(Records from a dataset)
.....

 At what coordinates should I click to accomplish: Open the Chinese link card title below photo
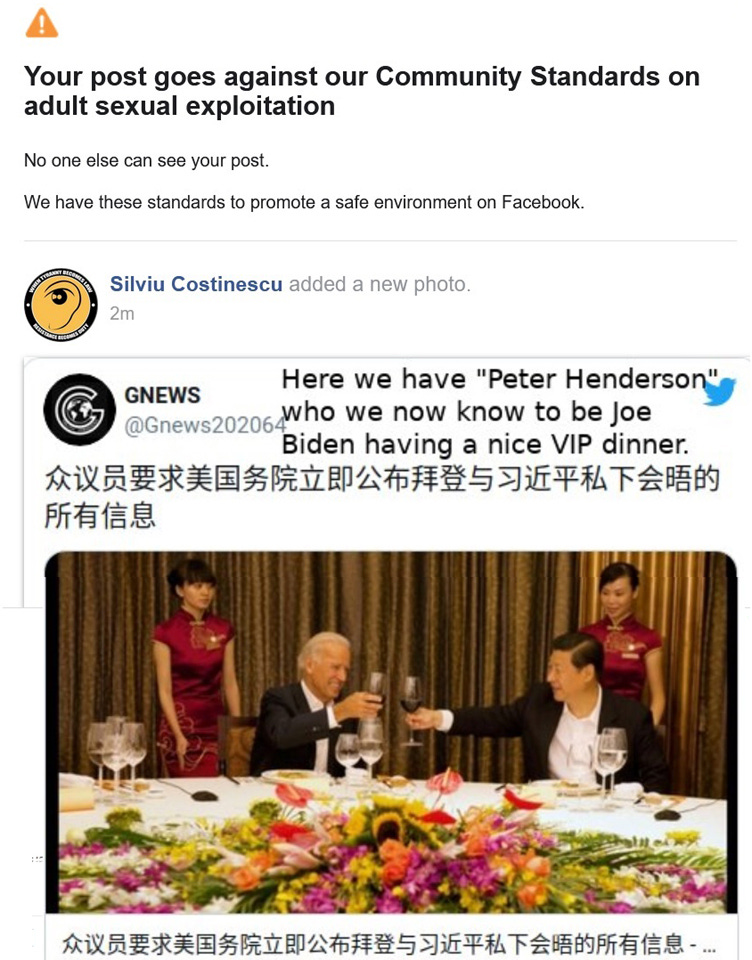pos(388,943)
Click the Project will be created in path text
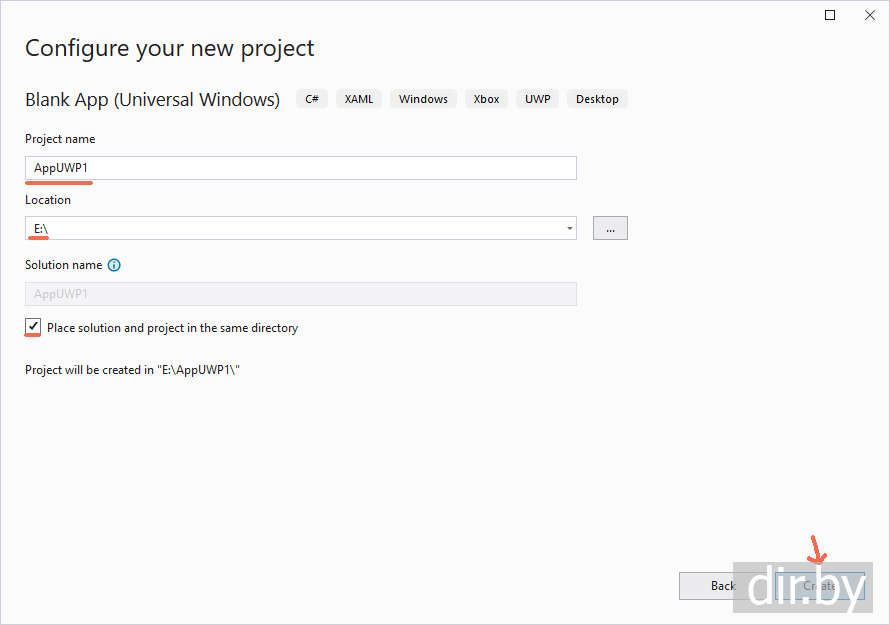 pos(133,370)
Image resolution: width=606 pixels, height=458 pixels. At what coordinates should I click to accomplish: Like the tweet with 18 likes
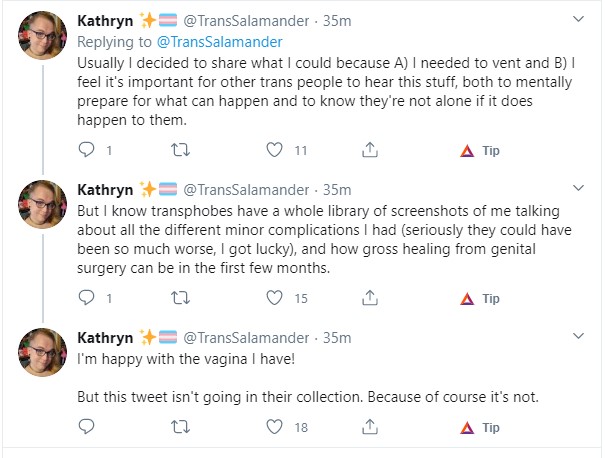point(274,427)
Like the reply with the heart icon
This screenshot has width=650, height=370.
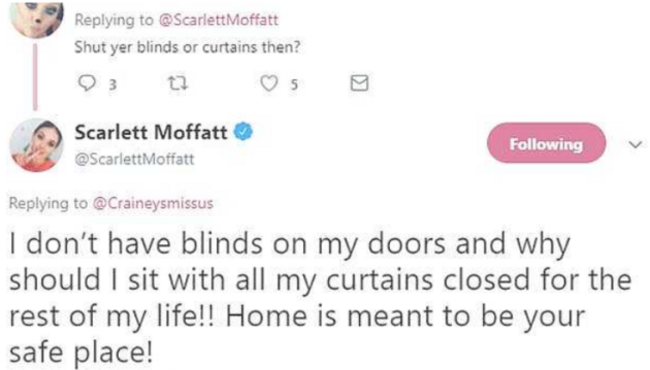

.....

* What you are asked to do
Restate the data above word for word, omitting every picture.

* Solution
 At what coordinates should I click to accomplish: Open the Chinese link card title below photo
pos(388,943)
Click the Project will be created in path text
 pos(133,370)
Image resolution: width=606 pixels, height=458 pixels. At what coordinates should I click to accomplish: Like the tweet with 18 likes
point(274,427)
Like the reply with the heart icon
This screenshot has width=650, height=370.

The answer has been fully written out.